EXERCISE OBJECTIVE:
Retype the data exactly, leaving nothing out.

Records from a dataset:
-------

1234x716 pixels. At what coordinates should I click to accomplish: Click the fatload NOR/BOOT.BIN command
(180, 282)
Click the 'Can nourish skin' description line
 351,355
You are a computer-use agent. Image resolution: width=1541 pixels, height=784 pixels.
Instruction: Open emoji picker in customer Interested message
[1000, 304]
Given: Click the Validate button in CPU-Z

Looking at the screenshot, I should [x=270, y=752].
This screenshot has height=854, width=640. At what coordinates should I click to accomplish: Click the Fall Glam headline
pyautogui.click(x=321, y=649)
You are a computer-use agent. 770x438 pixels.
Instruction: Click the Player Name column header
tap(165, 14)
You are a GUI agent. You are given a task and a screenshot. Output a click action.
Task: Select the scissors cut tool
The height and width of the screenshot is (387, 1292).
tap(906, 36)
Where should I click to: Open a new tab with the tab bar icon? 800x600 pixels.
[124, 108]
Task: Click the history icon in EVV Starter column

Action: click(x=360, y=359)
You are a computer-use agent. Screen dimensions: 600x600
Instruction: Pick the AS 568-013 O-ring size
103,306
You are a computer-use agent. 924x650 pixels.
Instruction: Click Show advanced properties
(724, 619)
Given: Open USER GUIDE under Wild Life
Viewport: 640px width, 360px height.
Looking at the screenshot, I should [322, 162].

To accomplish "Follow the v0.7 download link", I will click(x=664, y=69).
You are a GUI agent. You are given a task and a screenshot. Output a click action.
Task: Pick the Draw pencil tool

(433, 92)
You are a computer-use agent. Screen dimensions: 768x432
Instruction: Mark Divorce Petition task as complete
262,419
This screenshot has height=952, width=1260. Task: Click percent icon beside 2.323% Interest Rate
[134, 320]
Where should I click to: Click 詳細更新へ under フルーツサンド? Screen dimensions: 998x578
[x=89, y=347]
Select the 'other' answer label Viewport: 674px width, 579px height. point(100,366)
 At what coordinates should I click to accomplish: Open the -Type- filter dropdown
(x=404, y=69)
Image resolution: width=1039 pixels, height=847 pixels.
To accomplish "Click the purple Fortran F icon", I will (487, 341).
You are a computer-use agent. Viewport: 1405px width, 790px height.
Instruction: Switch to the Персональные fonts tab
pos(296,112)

-------

SOLVED EXERCISE:
1234x716 pixels. At what coordinates should I click to accomplish: Click the fatload NOR/BOOT.BIN command
(180, 282)
Click the 'Can nourish skin' description line
 351,355
You are a computer-use agent. Image resolution: width=1541 pixels, height=784 pixels.
Instruction: Open emoji picker in customer Interested message
[1000, 304]
Given: Click the Validate button in CPU-Z

Looking at the screenshot, I should [x=270, y=752].
This screenshot has height=854, width=640. At what coordinates should I click to accomplish: Click the Fall Glam headline
pyautogui.click(x=321, y=649)
You are a computer-use agent. 770x438 pixels.
Instruction: Click the Player Name column header
tap(165, 14)
You are a GUI agent. You are given a task and a screenshot. Output a click action.
Task: Select the scissors cut tool
The height and width of the screenshot is (387, 1292).
tap(906, 36)
Where should I click to: Open a new tab with the tab bar icon? 800x600 pixels.
[124, 108]
Task: Click the history icon in EVV Starter column

Action: click(x=360, y=359)
You are a computer-use agent. Screen dimensions: 600x600
Instruction: Pick the AS 568-013 O-ring size
103,306
You are a computer-use agent. 924x650 pixels.
Instruction: Click Show advanced properties
(724, 619)
Given: Open USER GUIDE under Wild Life
Viewport: 640px width, 360px height.
Looking at the screenshot, I should [322, 162].

To accomplish "Follow the v0.7 download link", I will click(x=664, y=69).
You are a GUI agent. You are given a task and a screenshot. Output a click action.
Task: Pick the Draw pencil tool

(433, 92)
You are a computer-use agent. Screen dimensions: 768x432
Instruction: Mark Divorce Petition task as complete
262,419
This screenshot has height=952, width=1260. Task: Click percent icon beside 2.323% Interest Rate
[134, 320]
Where should I click to: Click 詳細更新へ under フルーツサンド? Screen dimensions: 998x578
[x=89, y=347]
Select the 'other' answer label Viewport: 674px width, 579px height. point(100,366)
 At what coordinates should I click to accomplish: Open the -Type- filter dropdown
(x=404, y=69)
Image resolution: width=1039 pixels, height=847 pixels.
To accomplish "Click the purple Fortran F icon", I will (487, 341).
You are a computer-use agent. Viewport: 1405px width, 790px height.
Instruction: Switch to the Персональные fonts tab
pos(296,112)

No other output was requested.